MESSERI: Exactly. Building off that one illusion of explanatory depth, we also identify two others. First, the illusion of exploratory breadth, where someone thinks they’re examining more than they are: There are an infinite number of questions we could ask about science and about the world. We worry that with the expansion of AI, the questions that AI is well suited to answer will be mistaken for the entire field of questions one could ask. Then there’s the risk of an illusion of objectivity. Either there’s an assumption that AI represents all standpoints or there’s an assumption that AI has no standpoint at all. But at the end of the day, AI tools are created by humans coming from a particular perspective.
How can scientists avoid falling into these traps? How can we mitigate these risks?
MESSERI: There’s the institutional level where universities and publishers dictate research. These institutions are developing partnerships with AI companies. We have to be very circumspect about the motivations behind that.... One mitigation strategy is just to be incredibly forthright about where the funding for AI is coming from and who benefits from the work being done on it.
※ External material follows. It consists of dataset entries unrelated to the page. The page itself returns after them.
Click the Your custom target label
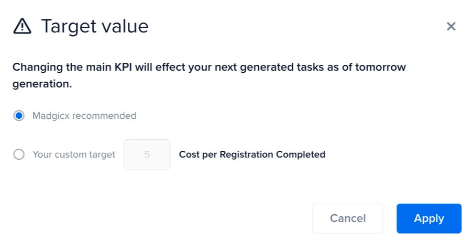 [74, 154]
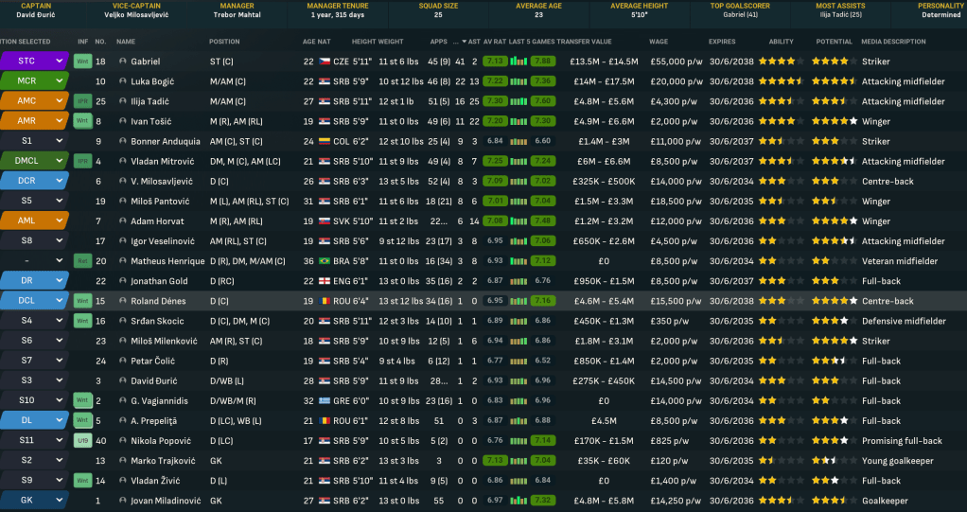The image size is (967, 512).
Task: Sort by the Transfer Value column header
Action: 584,42
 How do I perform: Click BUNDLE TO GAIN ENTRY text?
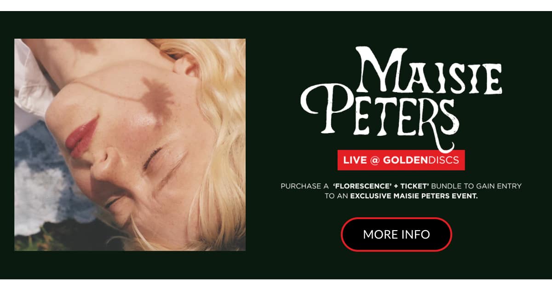477,186
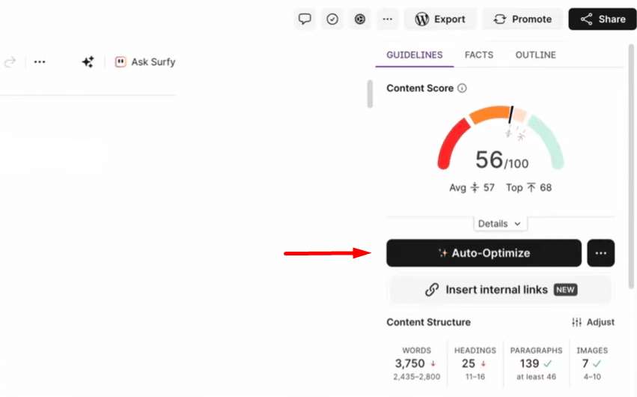This screenshot has width=637, height=397.
Task: Export to WordPress via Export button
Action: click(x=439, y=19)
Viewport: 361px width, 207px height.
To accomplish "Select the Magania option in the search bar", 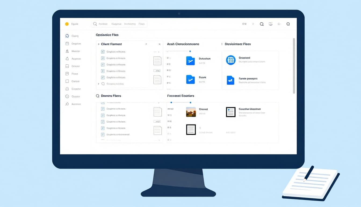I will (x=116, y=24).
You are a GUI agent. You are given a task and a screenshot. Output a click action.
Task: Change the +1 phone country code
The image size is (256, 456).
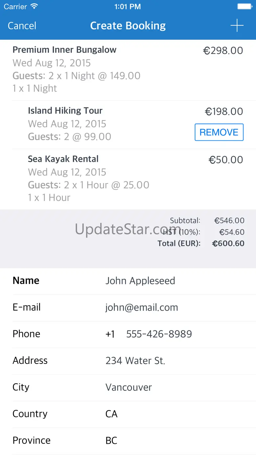(x=110, y=334)
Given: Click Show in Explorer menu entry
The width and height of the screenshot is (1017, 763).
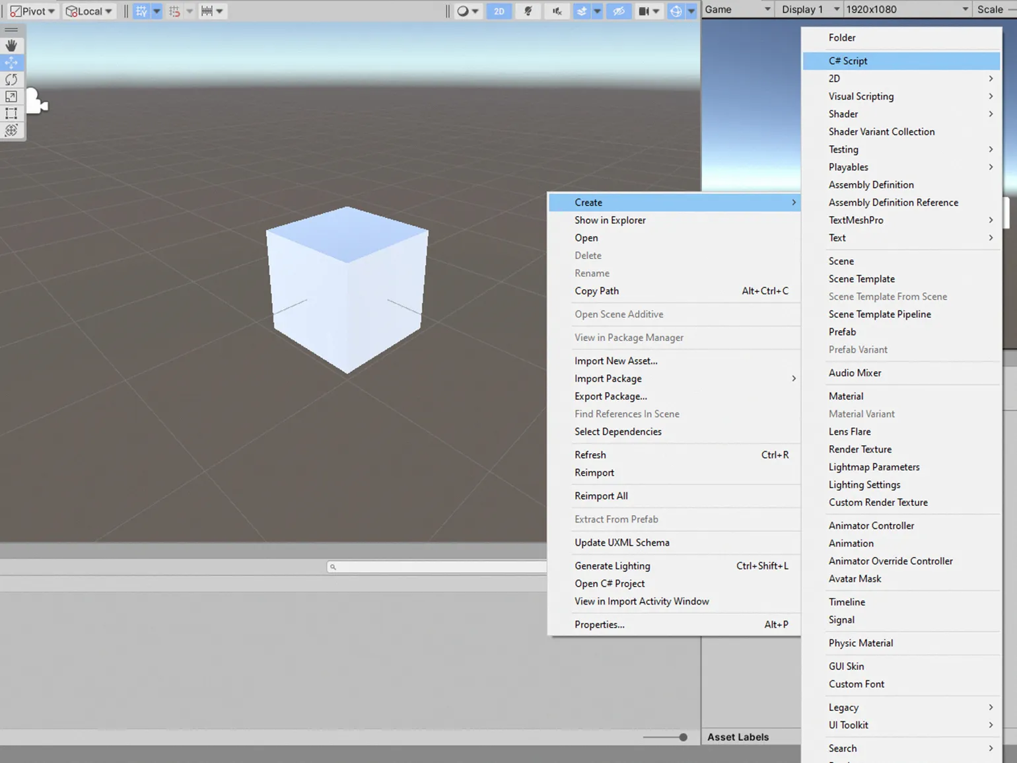Looking at the screenshot, I should tap(610, 220).
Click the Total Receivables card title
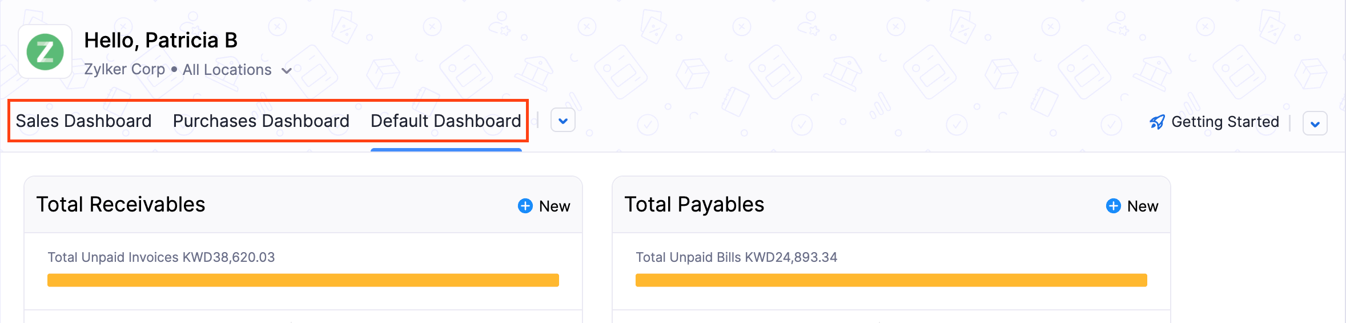This screenshot has height=323, width=1346. click(x=120, y=205)
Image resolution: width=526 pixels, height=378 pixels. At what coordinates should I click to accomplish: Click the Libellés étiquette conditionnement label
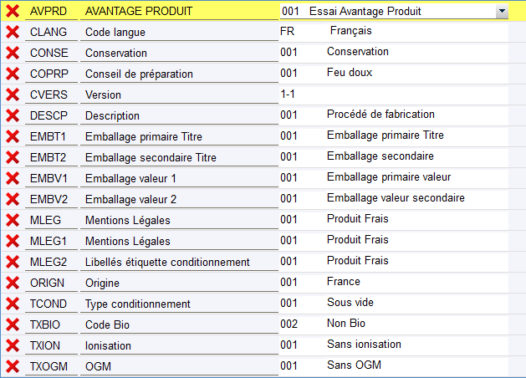coord(167,263)
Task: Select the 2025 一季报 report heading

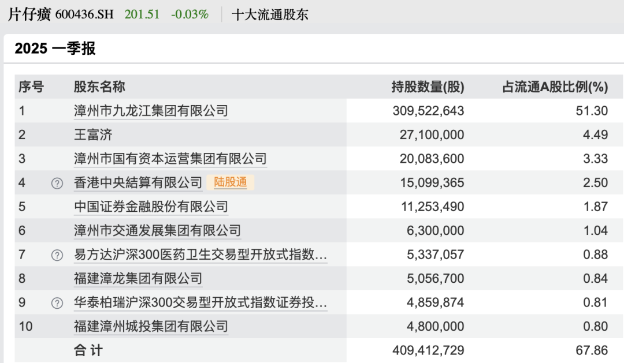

CROCKETT: At the institutional level, funders, journal editors and universities can be mindful of developing a diverse portfolio of research to ensure that they’re not putting all the resources into research that uses a single-AI approach. In the future, it might be necessary to consciously protect resources for the kinds of research that can’t be addressed with AI tools.
And what sort of research is that?
CROCKETT: Well, as of right now, AI cannot think like a human. Any research about human thought and behavior, and also qualitative research, is not addressable with AI tools.
Would you say that in the worst-case scenario, AI poses an existential threat to human scientific knowledge production? Or is that an overstatement?
CROCKETT: I don’t think that it’s an overstatement. I think we are at a crossroads around how we decide what knowledge is and how we proceed in the endeavor of knowledge production.
Is there anything else you think is important for the public to really understand about what’s happening with AI and scientific research?
MESSERI: From the perspective of reading media coverage of AI, it seems as though this is some preordained, inevitable “evolution” of scientific and technical development. But as an anthropologist of science and technology, I would really like to emphasize that science and tech don’t proceed in an inevitable direction. It is always human-driven. These narratives of inevitability are themselves a product of human imagination and come from mistaking the desire by some to be a prophecy for all. Everyone, even nonscientists, can be part of questioning this narrative of inevitability by imagining the different futures that might come true instead.
CROCKETT: Being skeptical about AI in science doesn’t require being a hater of AI in science and technology. We love science. I’m excited about AI and its potential for science. But just because an AI tool is being used in science does not mean that it is automatically better science.
As scientists, we are trained to deny our humanness. We’re trained that human experience, bias and opinion have no place in the scientific method. The future of autonomous, AI “self-driving” labs is the pinnacle of realizing that sort of training. But increasingly we are seeing evidence that diversity of thought, experience and training in humans that do the science is vital for producing robust, innovative and creative knowledge. We don’t want to lose that. To keep the vitality of scientific knowledge production, we need to keep humans in the loop.